Exercise description
Each line of the data below from the one holding "フードビジネス (643, 2118)" to the one holding "VC・CVC (485, 2021)", inclusive, is to be reproduced exactly; no other line belongs in the answer.

Extracted material
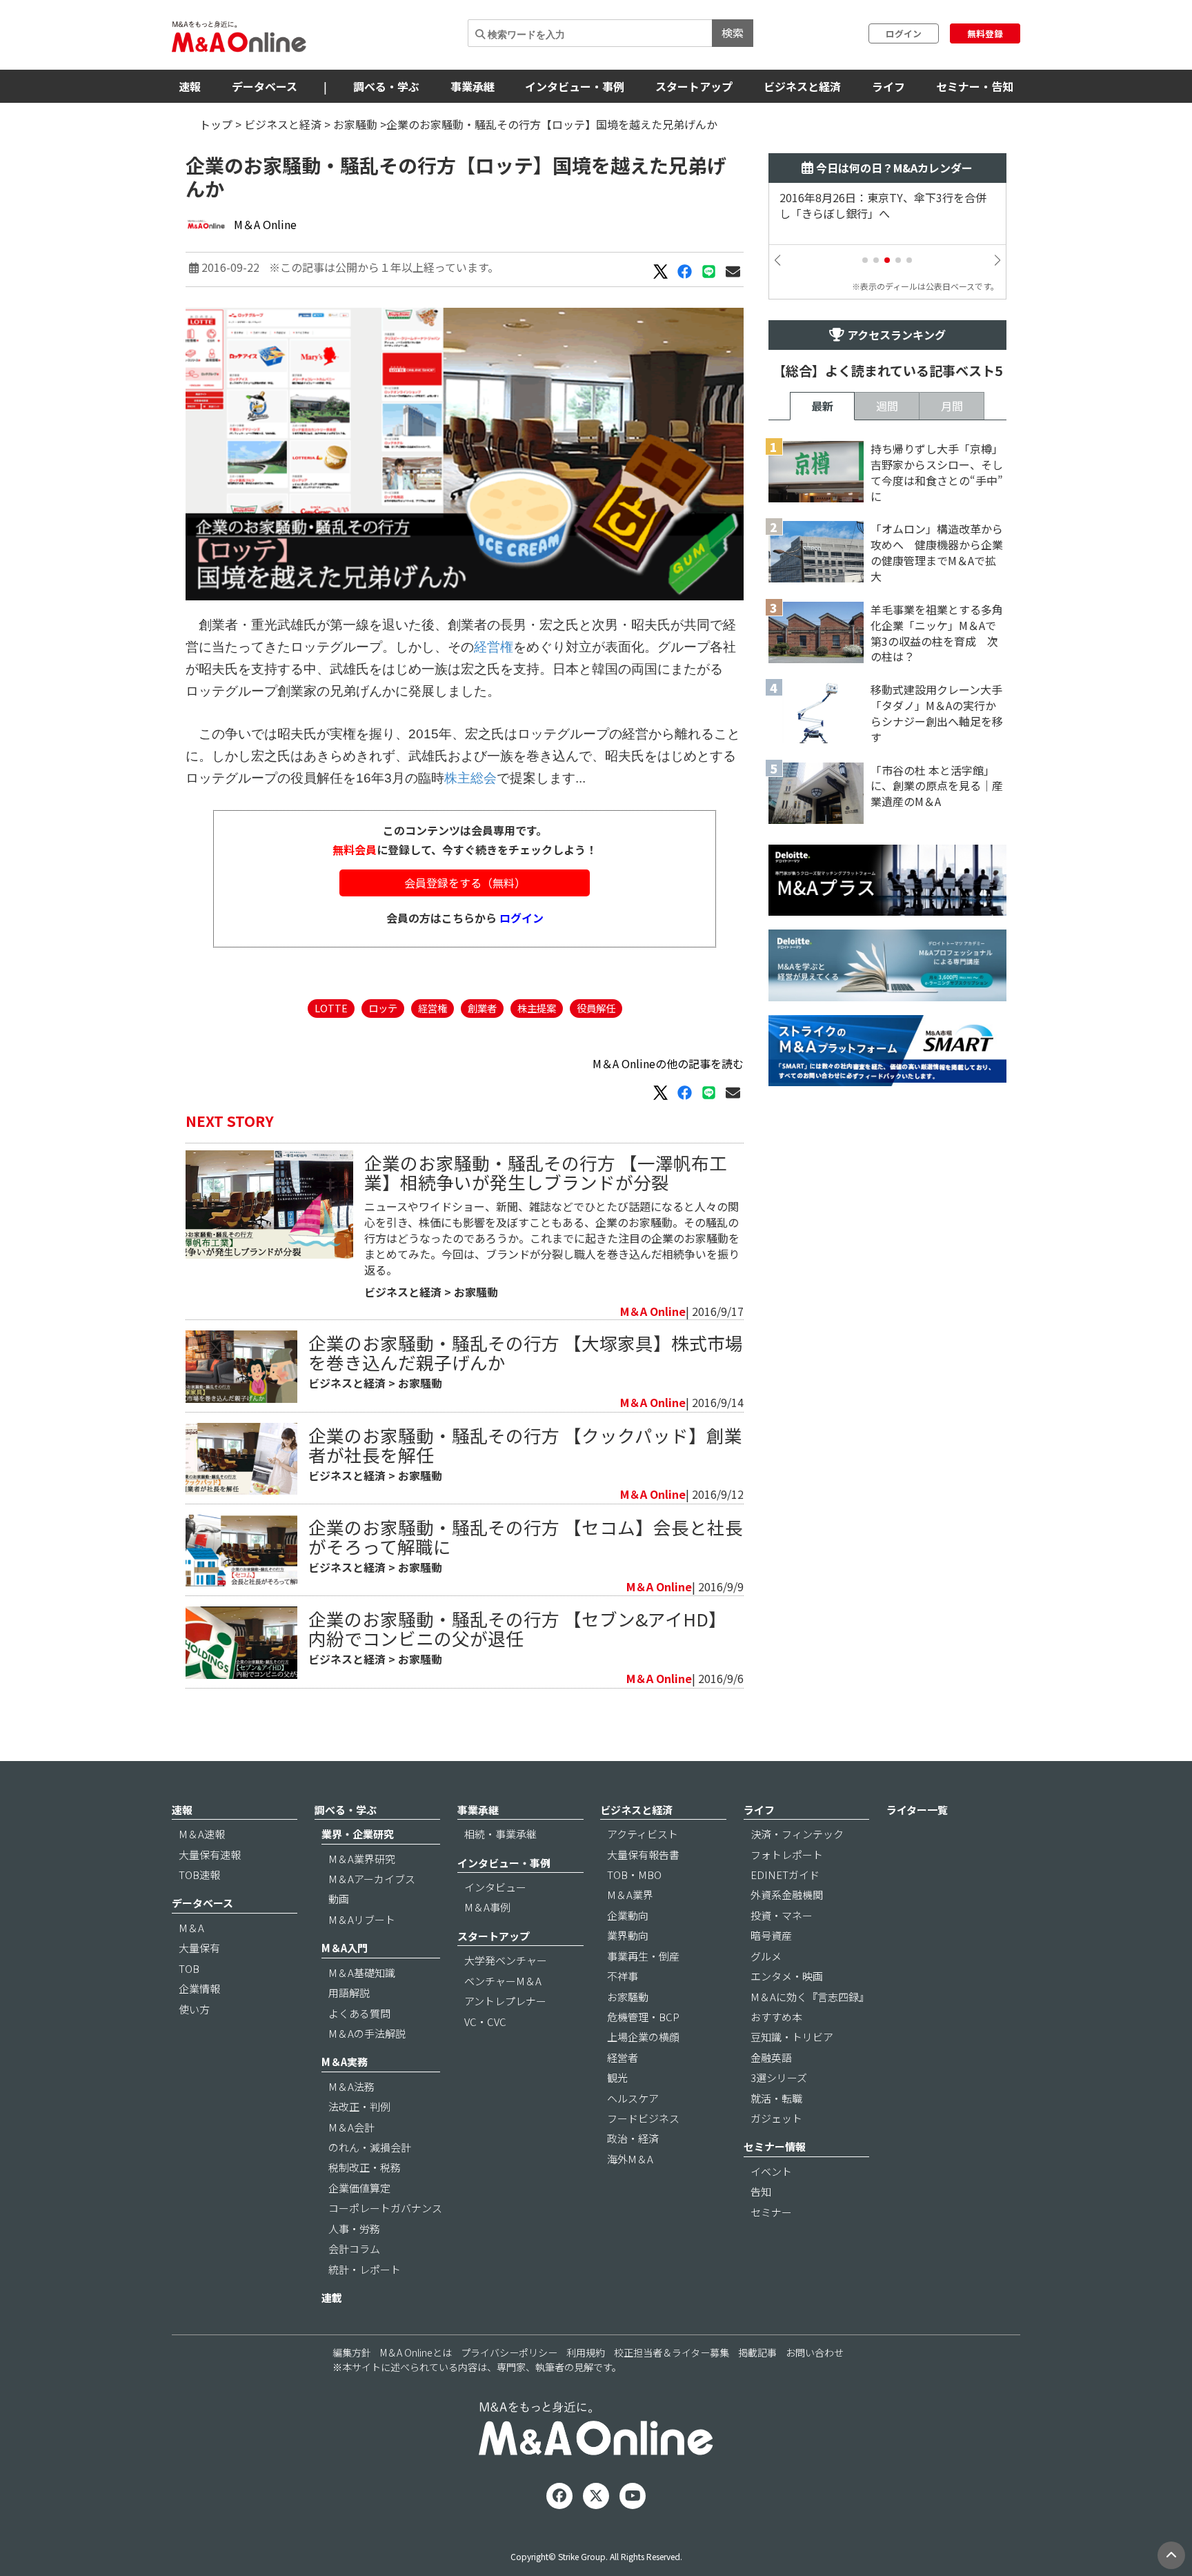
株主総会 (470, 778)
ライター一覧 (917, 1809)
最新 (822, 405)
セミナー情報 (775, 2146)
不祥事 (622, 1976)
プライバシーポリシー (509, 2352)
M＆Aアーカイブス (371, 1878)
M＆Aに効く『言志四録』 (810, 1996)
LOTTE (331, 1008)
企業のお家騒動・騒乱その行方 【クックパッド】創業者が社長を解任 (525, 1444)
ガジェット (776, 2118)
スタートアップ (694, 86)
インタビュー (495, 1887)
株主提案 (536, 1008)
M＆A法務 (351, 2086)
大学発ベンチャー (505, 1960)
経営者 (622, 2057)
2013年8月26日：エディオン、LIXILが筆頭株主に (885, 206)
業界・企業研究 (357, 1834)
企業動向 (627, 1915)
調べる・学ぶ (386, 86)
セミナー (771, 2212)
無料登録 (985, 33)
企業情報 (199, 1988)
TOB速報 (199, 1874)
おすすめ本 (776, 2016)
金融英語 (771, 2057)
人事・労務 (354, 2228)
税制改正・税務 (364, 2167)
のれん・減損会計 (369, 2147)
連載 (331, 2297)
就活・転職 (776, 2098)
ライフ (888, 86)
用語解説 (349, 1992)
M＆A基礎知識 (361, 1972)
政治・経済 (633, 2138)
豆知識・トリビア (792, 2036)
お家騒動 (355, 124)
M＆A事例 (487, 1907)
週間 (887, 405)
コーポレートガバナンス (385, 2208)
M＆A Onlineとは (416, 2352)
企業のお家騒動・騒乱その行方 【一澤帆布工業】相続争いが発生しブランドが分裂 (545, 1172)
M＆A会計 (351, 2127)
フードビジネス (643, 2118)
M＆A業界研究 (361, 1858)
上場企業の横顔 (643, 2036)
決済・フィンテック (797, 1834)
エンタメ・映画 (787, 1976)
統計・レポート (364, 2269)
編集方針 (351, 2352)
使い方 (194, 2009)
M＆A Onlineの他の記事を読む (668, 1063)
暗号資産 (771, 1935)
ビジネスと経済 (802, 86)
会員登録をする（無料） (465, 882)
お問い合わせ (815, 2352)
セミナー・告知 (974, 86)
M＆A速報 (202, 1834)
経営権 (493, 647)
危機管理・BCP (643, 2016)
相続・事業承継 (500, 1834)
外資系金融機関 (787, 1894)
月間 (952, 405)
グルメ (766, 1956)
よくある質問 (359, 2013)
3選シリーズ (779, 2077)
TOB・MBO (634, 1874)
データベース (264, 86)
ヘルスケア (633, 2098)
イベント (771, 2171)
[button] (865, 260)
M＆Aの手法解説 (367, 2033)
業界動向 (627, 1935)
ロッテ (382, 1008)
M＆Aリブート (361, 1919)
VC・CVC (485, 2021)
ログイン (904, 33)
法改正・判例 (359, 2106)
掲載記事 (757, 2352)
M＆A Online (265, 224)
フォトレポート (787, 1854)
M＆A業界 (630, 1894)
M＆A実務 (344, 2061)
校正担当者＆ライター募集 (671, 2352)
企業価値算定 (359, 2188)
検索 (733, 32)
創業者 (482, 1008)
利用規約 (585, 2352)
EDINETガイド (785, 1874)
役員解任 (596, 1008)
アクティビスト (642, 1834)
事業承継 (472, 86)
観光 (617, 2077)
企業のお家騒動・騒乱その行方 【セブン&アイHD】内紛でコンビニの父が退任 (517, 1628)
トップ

Response to the exercise
フードビジネス (643, 2118)
M＆A業界研究 (361, 1858)
上場企業の横顔 (643, 2036)
決済・フィンテック (797, 1834)
エンタメ・映画 (787, 1976)
統計・レポート (364, 2269)
編集方針 (351, 2352)
使い方 (194, 2009)
M＆A Onlineの他の記事を読む (668, 1063)
暗号資産 (771, 1935)
ビジネスと経済 (802, 86)
会員登録をする（無料） (465, 882)
お問い合わせ (815, 2352)
セミナー・告知 (974, 86)
M＆A速報 (202, 1834)
経営権 (493, 647)
危機管理・BCP (643, 2016)
相続・事業承継 (500, 1834)
外資系金融機関 (787, 1894)
月間 (952, 405)
グルメ (766, 1956)
よくある質問 (359, 2013)
3選シリーズ (779, 2077)
TOB・MBO (634, 1874)
データベース (264, 86)
ヘルスケア (633, 2098)
イベント (771, 2171)
[button] (865, 260)
M＆Aの手法解説 (367, 2033)
業界動向 (627, 1935)
ロッテ (382, 1008)
M＆Aリブート (361, 1919)
VC・CVC (485, 2021)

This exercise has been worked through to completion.